Al igual que los Portadores del Dolor y la Memoria, Casandra y Deríades salieron de las llamas sin daños, como si el Martillo de Dios nunca les hubiese alcanzado. Arthur, ejecutor de la técnica, hizo una mueca: conocía la razón del fallo.
—Ni se te ocurra atacarle —dijo Casandra, estando el santo de Libra reflejado en sus muy abiertos ojos—. Es muy fuerte. Te matará.
—Como rey, habría apreciado tus consejos, profetisa —admitió Deríades; tenía las dos manos aferradas a la lanza de Crisaor, la cual apuntaba al mismo corazón del santo de Libra—. Como guerrero es distinto, no admitiré la idea de un enemigo imbatible, así sea un semidiós. Solo bajaré mi arma ante un inmortal.
—En eso te diferencias con los santos de Atenea.
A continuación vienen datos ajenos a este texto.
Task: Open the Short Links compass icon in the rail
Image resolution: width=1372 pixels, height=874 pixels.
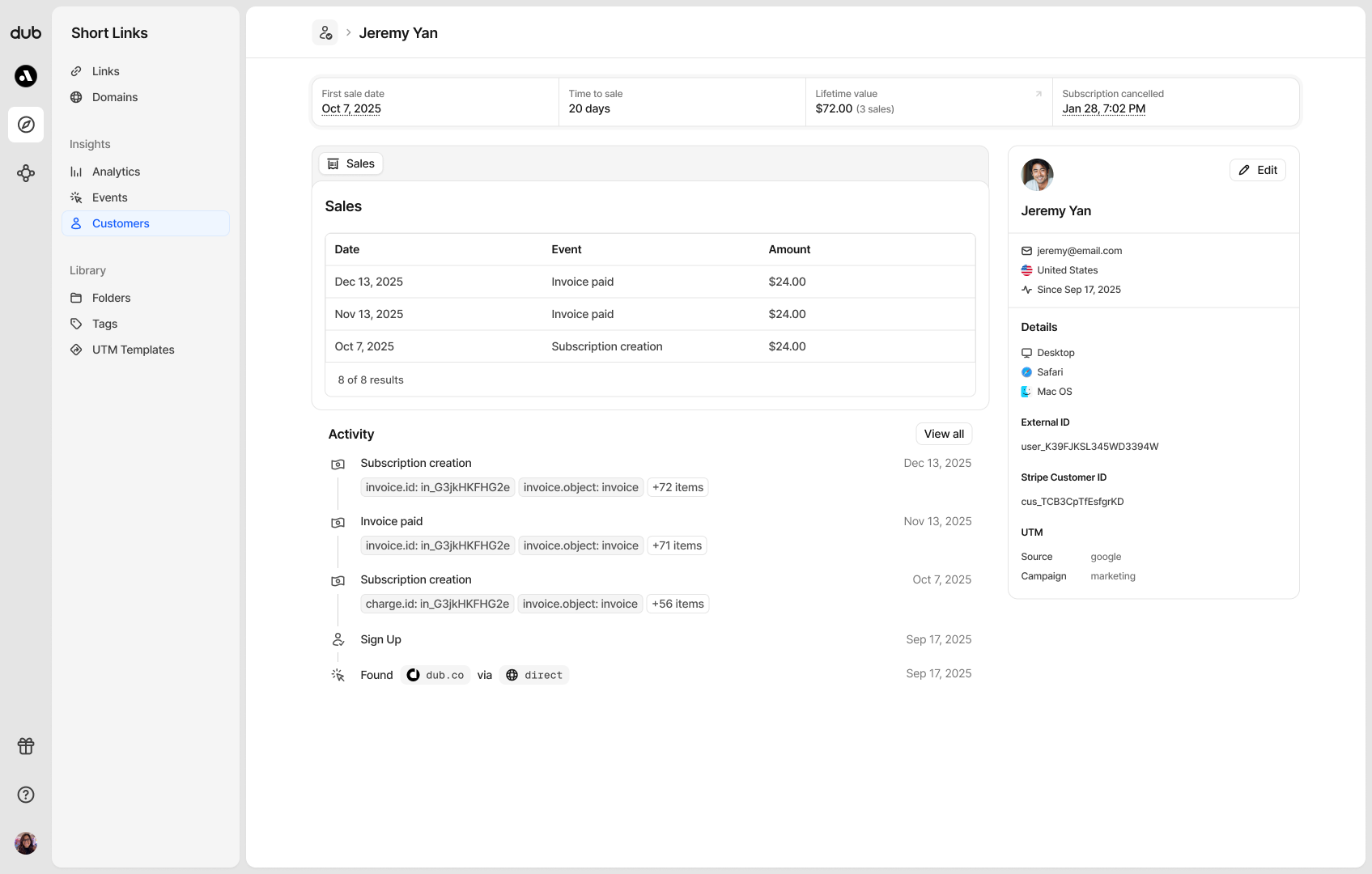Action: [x=25, y=125]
Aquel apunte, pronunciado al mismo tiempo por Arthur y Casandra, descolocó por igual al general marino y el santo de Libra, siendo el segundo quien se recuperó antes. Veloz como el relámpago e invulnerable bajo el velo gravitatorio que era la Armadura Celestial, Arthur recorrió la distancia que lo separaba del abismo, dando un salto de fe hacia el mismo en el momento en que Deríades y Casandra volteaban.
Shaula no dudó un segundo en aprovechar la oportunidad creada por el general de la división Pegaso. Adelantándose a Sneyder por un fugaz instante, descargó dos series de catorce Agujas Escarlata sobre los Portadores de la Ira y el Olvido.
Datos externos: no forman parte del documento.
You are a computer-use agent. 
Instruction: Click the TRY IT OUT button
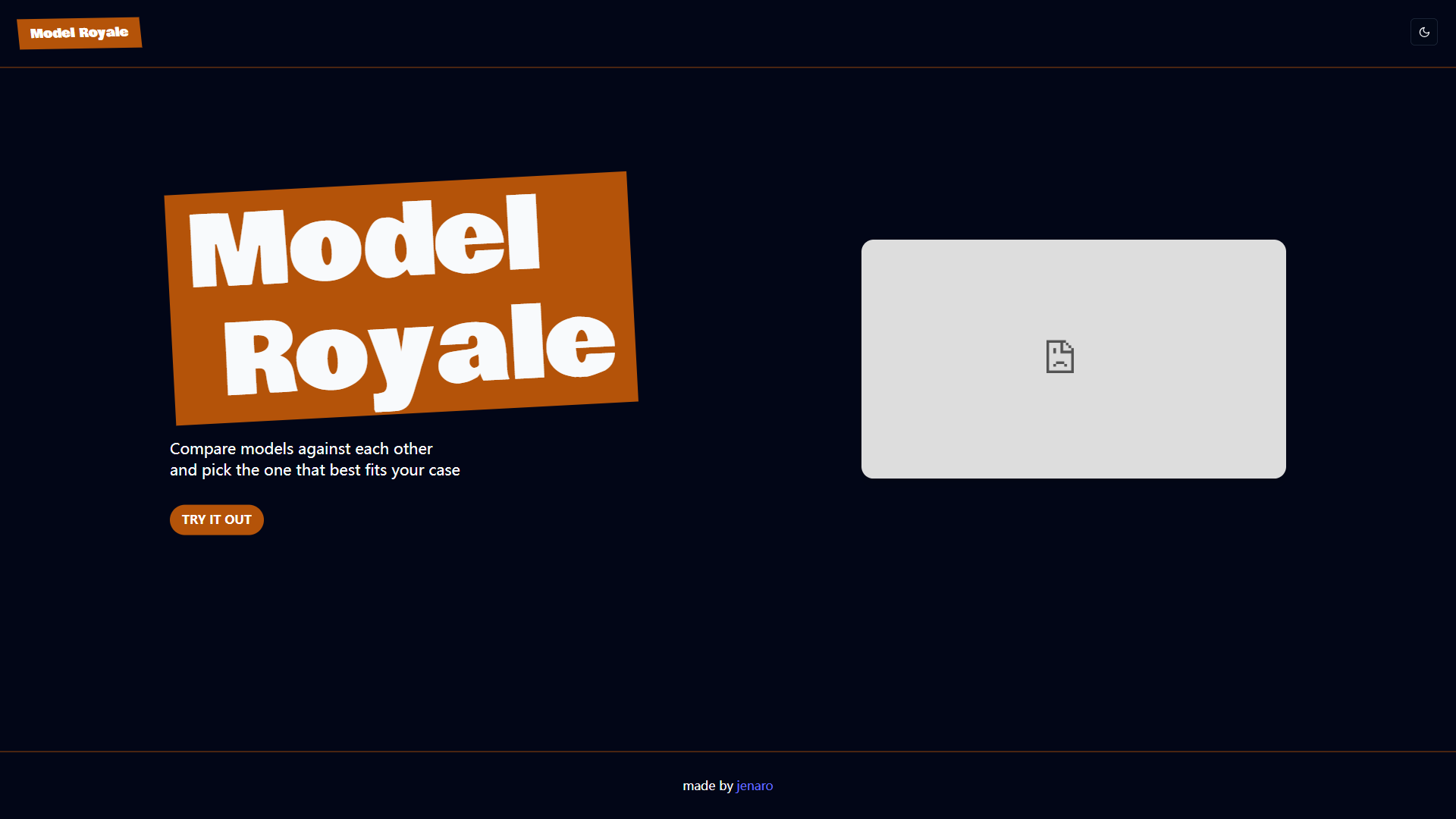[216, 519]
«Si los inmovilizo, quedarán vulnerables para que… —Hasta el pensamiento de la santa de Escorpio se interrumpió al notar que la Espada de Cristal de Sneyder ya estaba activada. Cualquiera que los viera pensaría que lo habían planeado—. ¡Rayos!»
Pero no iba a ser tan fácil. A Casandra le bastó un suave movimiento de la guadaña para abrir un vórtice en el espacio al cual fueron a parar todas las Agujas Escarlata. Obstinada, disparó otra salva solo para ver cómo Deríades se interponía entre ambas y bloqueaba diez, veinte y hasta treinta proyectiles con la sólida lanza de Crisaor. En esos segundos escasos, el Portador de la Ira demostró una habilidad de temer.
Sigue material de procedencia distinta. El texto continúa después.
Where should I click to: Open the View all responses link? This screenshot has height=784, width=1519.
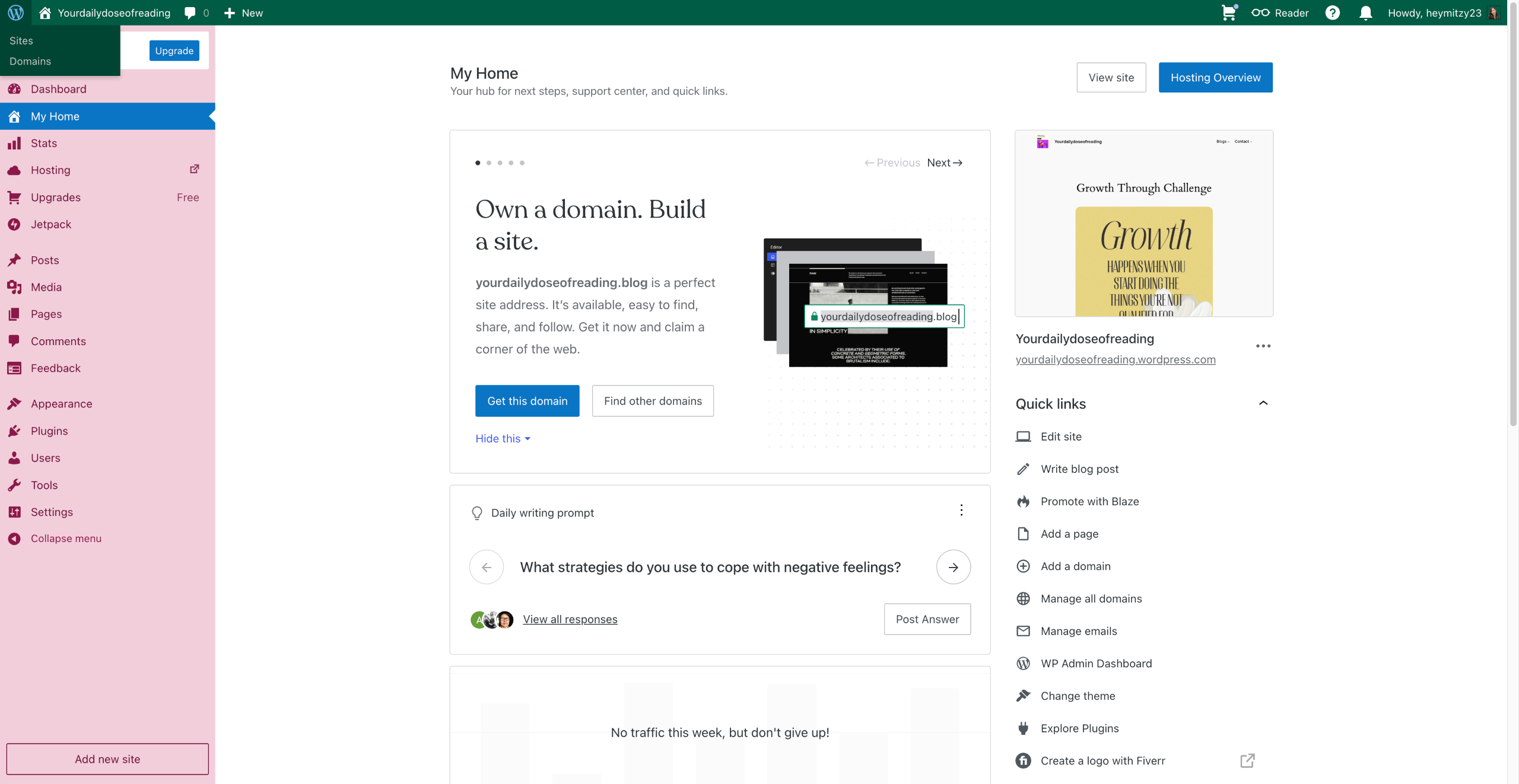pos(570,619)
—Tendrá que ser a la vieja usanza —gruñó Shaula, juntando las manos y haciendo crujir los nudillos. Al dar un paso, sin embargo, sintió que la observaban—. ¿Sneyder?
—Yo me ocuparé de él —le recordó el santo de Acuario. La estrategia estaba pensada desde el día en que decidieron asaltar el castillo, aprovechando la información recopilada por Shizuma sobre los Campeones del Hades—. Solo tú puedes lidiar con alguien que ve el futuro, solo tú eres puedes derrotarla en todos los escenarios posibles.
—¿Me estás halagando? ¿Tú, Pacificador?
—Estoy constatando un hecho, Muerte Roja.
—Qué adorables —interrumpió Casandra—. Creen poder decidir el futuro.
De nuevo, la Portadora del Olvido balanceó la guadaña de lado a lado, solo que esta vez el espacio no fue cortado al paso de la hoja, negra como el ébano, sino alrededor de Sneyder. De un momento para otro, el santo de Acuario desapareció y Shaula no pudo siquiera cuestionar a Casandra, pues esta se retiró abriendo un segundo vórtice.
Ambas grietas en el tejido espacio-temporal se estaban cerrando cuando Deríades, tomando esta vez la iniciativa, acometió sobre la distraída santa de Escorpio. Un oportuno aviso de los santos en retaguardia advirtió a esta para evitar buena parte del lance. El arma dorada terminó pasando sobre la hombrera, reventándola y generando cortes superficiales en la piel de Shaula, la cual como un acto reflejo pateó el estómago del general marino mandándolo más allá de las nubes.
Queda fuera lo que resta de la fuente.